Supplied material:
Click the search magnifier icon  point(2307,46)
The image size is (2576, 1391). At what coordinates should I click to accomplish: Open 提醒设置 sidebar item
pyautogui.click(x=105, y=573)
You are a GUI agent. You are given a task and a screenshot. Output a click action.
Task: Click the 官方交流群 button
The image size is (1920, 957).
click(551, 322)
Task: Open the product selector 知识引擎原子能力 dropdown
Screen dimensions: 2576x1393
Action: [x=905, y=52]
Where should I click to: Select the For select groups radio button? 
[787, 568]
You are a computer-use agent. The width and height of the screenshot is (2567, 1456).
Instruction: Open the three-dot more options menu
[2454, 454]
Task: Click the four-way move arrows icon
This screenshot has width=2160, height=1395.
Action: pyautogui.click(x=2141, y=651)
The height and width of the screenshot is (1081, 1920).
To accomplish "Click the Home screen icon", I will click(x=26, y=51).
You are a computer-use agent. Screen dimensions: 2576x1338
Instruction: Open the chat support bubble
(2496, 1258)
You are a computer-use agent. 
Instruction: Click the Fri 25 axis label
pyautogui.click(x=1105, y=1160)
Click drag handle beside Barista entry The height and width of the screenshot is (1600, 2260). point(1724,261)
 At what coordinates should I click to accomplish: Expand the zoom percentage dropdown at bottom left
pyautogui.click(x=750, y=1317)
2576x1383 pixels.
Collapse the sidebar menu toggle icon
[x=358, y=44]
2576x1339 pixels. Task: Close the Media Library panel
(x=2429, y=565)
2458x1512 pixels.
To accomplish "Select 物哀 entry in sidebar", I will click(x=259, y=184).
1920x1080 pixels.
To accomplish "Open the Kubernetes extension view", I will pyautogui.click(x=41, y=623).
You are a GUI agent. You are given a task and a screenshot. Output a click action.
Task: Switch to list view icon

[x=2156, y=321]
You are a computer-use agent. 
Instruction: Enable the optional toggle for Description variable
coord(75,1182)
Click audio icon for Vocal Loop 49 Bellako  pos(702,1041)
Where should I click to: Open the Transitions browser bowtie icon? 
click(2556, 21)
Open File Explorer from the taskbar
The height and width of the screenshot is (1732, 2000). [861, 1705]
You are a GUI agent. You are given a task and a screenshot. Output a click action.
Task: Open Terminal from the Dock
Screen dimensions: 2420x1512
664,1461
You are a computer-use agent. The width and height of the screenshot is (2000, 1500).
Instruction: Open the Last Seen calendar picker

What the task requires:
The lines to retype, exactly and only, run from the first line of the material through the line with "Click drag handle".

Exercise response:
Click the search magnifier icon  point(2307,46)
The image size is (2576, 1391). At what coordinates should I click to accomplish: Open 提醒设置 sidebar item
pyautogui.click(x=105, y=573)
You are a GUI agent. You are given a task and a screenshot. Output a click action.
Task: Click the 官方交流群 button
The image size is (1920, 957).
click(551, 322)
Task: Open the product selector 知识引擎原子能力 dropdown
Screen dimensions: 2576x1393
Action: [x=905, y=52]
Where should I click to: Select the For select groups radio button? 
[787, 568]
You are a computer-use agent. The width and height of the screenshot is (2567, 1456).
Instruction: Open the three-dot more options menu
[2454, 454]
Task: Click the four-way move arrows icon
This screenshot has width=2160, height=1395.
Action: pyautogui.click(x=2141, y=651)
The height and width of the screenshot is (1081, 1920).
To accomplish "Click the Home screen icon", I will click(x=26, y=51).
You are a computer-use agent. Screen dimensions: 2576x1338
Instruction: Open the chat support bubble
(2496, 1258)
You are a computer-use agent. 
Instruction: Click the Fri 25 axis label
pyautogui.click(x=1105, y=1160)
Click drag handle beside Barista entry The height and width of the screenshot is (1600, 2260). point(1724,261)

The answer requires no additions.